Problem requirements >> The expected result is the run of lines from the one containing "Select the week view icon" to the end of the listing, copied exactly.

Data excerpts >>

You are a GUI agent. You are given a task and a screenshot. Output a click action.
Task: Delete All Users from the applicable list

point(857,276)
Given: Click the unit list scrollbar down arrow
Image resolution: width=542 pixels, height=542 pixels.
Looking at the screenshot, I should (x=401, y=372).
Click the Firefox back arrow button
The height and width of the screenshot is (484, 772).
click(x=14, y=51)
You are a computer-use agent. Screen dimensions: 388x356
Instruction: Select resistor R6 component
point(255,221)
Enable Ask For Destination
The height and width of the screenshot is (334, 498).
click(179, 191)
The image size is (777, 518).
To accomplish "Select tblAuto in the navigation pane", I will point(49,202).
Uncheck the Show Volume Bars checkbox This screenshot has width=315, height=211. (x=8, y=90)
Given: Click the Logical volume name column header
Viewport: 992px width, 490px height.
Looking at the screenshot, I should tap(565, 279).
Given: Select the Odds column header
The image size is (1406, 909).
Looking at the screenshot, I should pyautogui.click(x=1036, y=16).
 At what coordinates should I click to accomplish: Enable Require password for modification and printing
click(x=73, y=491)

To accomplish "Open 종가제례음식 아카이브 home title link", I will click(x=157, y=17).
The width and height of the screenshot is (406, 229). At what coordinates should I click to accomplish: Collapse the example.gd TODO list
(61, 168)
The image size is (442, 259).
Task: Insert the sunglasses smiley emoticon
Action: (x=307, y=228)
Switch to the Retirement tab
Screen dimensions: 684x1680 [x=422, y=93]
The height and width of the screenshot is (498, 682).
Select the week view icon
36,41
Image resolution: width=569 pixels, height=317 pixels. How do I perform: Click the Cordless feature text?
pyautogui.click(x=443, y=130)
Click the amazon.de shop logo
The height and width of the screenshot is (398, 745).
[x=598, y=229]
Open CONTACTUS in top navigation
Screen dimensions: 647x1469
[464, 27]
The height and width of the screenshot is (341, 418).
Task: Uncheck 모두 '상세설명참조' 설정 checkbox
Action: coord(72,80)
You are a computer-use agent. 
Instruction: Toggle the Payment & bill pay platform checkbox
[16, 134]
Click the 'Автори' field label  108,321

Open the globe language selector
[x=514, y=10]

Reply to the task >>
Select the week view icon
36,41
Image resolution: width=569 pixels, height=317 pixels. How do I perform: Click the Cordless feature text?
pyautogui.click(x=443, y=130)
Click the amazon.de shop logo
The height and width of the screenshot is (398, 745).
[x=598, y=229]
Open CONTACTUS in top navigation
Screen dimensions: 647x1469
[464, 27]
The height and width of the screenshot is (341, 418).
Task: Uncheck 모두 '상세설명참조' 설정 checkbox
Action: coord(72,80)
You are a computer-use agent. 
Instruction: Toggle the Payment & bill pay platform checkbox
[16, 134]
Click the 'Автори' field label  108,321

Open the globe language selector
[x=514, y=10]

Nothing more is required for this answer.